Il campus introduce la polizia morale contro la discriminazione
Gli studenti di Wake Forest sono incoraggiati a denunciare qualunque abuso, dall’omofobia all’offesa su base “genetica”.
New York. All’università di Wake Forest, in North Carolina, la discriminazione e la libertà di parola si distingueranno grazie a un apposito modulo che allerterà un’apposita commissione, la quale prenderà i provvedimenti necessari. Il “bias incident report form” è un documento reperibile sul sito dell’università che segnala in forma rigorosamente anonima non già episodi evidentemente criminali (per quello ci sono le segnalazioni anonime alla polizia) ma più incerte e personalizzate forme di discriminazione che affliggono il campus. Alcuni studenti di Wake Forest hanno denunciato negli ultimi mesi episodi di discriminazione a sfondo razziale, e le autorità dell’istituto hanno deciso di creare una struttura per “contribuire a generare un ambiente sicuro e inclusivo”. Nelle università americane si sono moltiplicate negli ultimi mesi e anni le segnalazioni di soprusi e forme varie di discriminazione, fenomeno che è stato accompagnato da crescenti polemiche intorno a personaggi invitati a tenere discorsi, ai quali hanno dovuto infine rinunciare a causa delle lamentele di questo o quel gruppo universitario. Si tratta di specificazioni della stessa tendenza a bollare come illegittimo tutto ciò che può disturbare o offendere una categoria rappresentata nel campus, fino al limite in cui un singolo studente è autorizzato a muovere anonime accuse per qualsiasi forma di discriminazione, anche quelle ancora da codificare.

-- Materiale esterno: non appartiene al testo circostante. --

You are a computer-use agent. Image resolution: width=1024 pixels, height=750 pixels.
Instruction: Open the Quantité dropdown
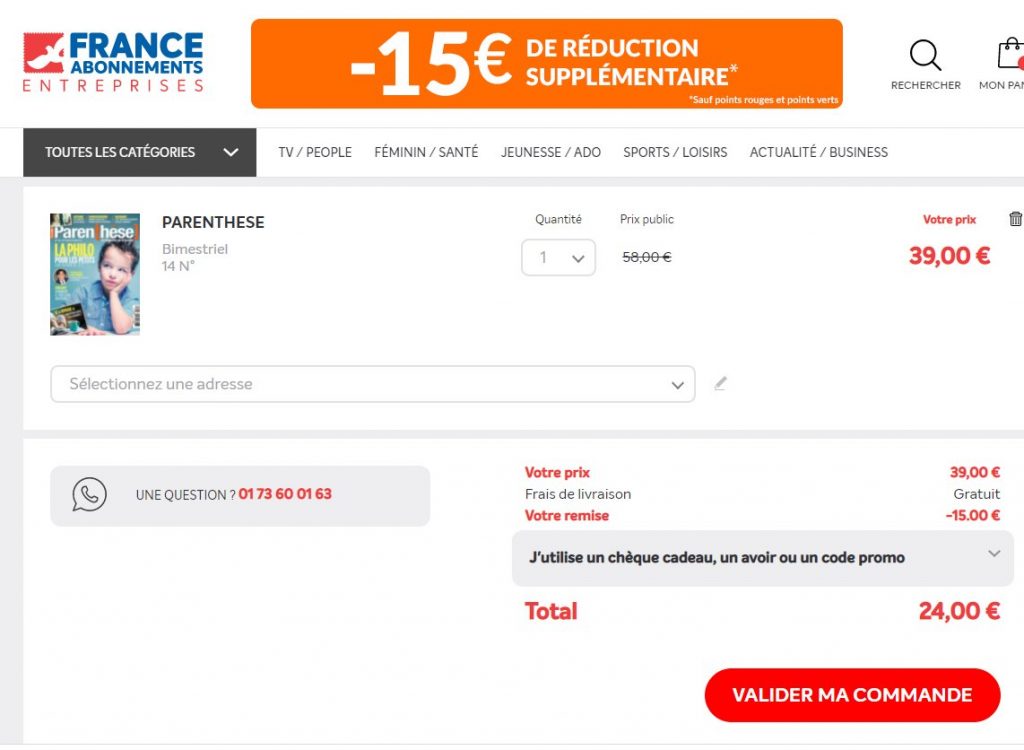[x=558, y=257]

Il modulo offre diversi generi di discriminazione da indicare con una crocetta: in base al sesso, alla razza, alle abilità fisiche, alla nazionalità, alla religione, all’età, alla situazione finanziaria, all’orientamento sessuale e al gender; poi ci si addentra ancora più nello specifico, con la discriminazione per cittadinanza, stato coniugale, gravidanza, status di veterano di guerra, appartenenza a un’associazione e “informazioni genetiche”, qualunque cosa voglia dire. E queste sono soltanto le categorie suggerite dalla burocrazia universitaria. Gli studenti sono invitati a specificare la loro “narrazione” dell’episodio se si sono sentiti discriminati ma non sanno esattamente a quale casella attribuire l’abuso. Significa, in sostanza, che tutto, da un’occhiata in mensa alla battuta infelice, per tacere dei cori alla partita di football, può teoricamente trasformarsi in una forma di discriminazione da censurare e punire in modo esemplare. Persino uno scherzo fra membri di confraternite in goliardica competizione può costare la caduta nel sordido girone del pregiudizio, accanto ai commenti razzisti e alla discriminazione sessuale.
[**Video_box_2**]Chi decide quali parole e comportamenti sono leciti e quali inaccettabili? Chi stabilisce dove finisce la libertà di parola solennemente protetta dal Primo emendamento alla Costituzione e inizia la “uguale protezione” contenuta nel Quattordicesimo? Nel caso di Wake Forest la decisione spetta al “The Bias Incident Review Group” una commissione di burocrati del campus che esamina le segnalazioni e decide dei provvedimenti disciplinari. Se l’abuso può comportare anche un reato, la commissione lo segnala anche alla polizia. E’ una specie di polizia della discriminazione che intercetta tutto ciò che urta la sensibilità degli studenti. La moltiplicazione dei diritti non può che comportare la moltiplicazione delle violazioni, e nell’attesa che ogni forma discriminatoria ottenga una corrispondente fattispecie di reato (s’inizia dall’omofobia ma si arriverà alla discriminazione sulla base delle “informazioni genetiche”) ci si affida alla polizia del pensiero.